Subchapter “Scenarios” discusses a few scenarios and describes general computer vision problems discovered throughout the project work. To save time for the reader, we are only going to discuss four problems which the author believes are most focused towards the current iteration of prototype solution introduced.

It is worth noticing that these problems are not the only ones that the solution is capable of solving. More problem solutions could be discovered conducting more thorough research, potentially involving experts and companies from various fields.

4.1.1 Image/Object Classification

As humans, we are capable of identifying various objects and placing different levels of labels on them. When a toddler sees Figure 4.1.2.1 located below, he or she will most likely name objects such as a dog, a horse, a car, etc. Displaying the same picture to an adult we may receive slightly more sophisticated replies than data received from a toddler. A mechanic might be able to tell us more about the vehicle, including its make, colour, engine power, fuel type. A veterinarian will most likely be able to tell us the bread of both of the animals, dog and horse in the picture, age, maybe some other important to him/her features.

Computer, however, does not endow the same level of awareness that we as humans achieve from life experiences. Further on, it is not an easy task for a machine to classify images or objects. Actually, in this case, even a toddler might have more capabilities on categorising pictures seen than a sophisticated device. However, computer scientists have been working on various techniques and algorithms to enable computers with these capabilities [3].

(23)

Figure 4.1.2.1: Object/Image classification example [26].

One of the techniques available right now is contextual image classification. How does this approach work? Contextual means that this technique is focusing on the relationship of adjacent pixels or the neighbourhood of the pixel to classify images. The idea is based on same principles as language processing. In language, we use sentences which consist of various words. Now a word can have multiple meanings unless a context is provided. When we see this word being used in a context, usually a sentence, we immediately understand what it is supposed to mean. For images, the principle is same. We want to find the patterns and associated meanings. [25]

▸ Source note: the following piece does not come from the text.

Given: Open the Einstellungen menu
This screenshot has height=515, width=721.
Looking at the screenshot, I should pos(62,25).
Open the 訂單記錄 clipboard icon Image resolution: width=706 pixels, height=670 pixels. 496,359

Another method of classifying an image or object is Edge Detection, in this report more commonly referred to as Contour Recognition. We have already discussed contours and CR in chapter 2, “Background” thus are not going to get into detail again to avoid duplicating information. Chapter 4.2, “Use Cases”, and specifically subchapter 4.2.1, however, is going to extend this problem by introducing one possible use case. The chapter is supposed to help the reader understand the question by examining a real-life example.

4.1.2 Object Tracking

Object tracking, or in some cases also referred as video tracking is the process of locating an object that is currently moving. Throughout the time the method has found various uses within human and computer interaction,

(24)

security and surveillance systems, augmented reality topics as discussed in the Background chapter where referred to the Snapchat application, and many others. It is a somewhat costly operation for a processor since the amount of data incoming from within a video is rather high. In addition to that, usually object first needs to be recognised and classified, as discussed in subchapter above, which alone costs a considerable amount of processing power.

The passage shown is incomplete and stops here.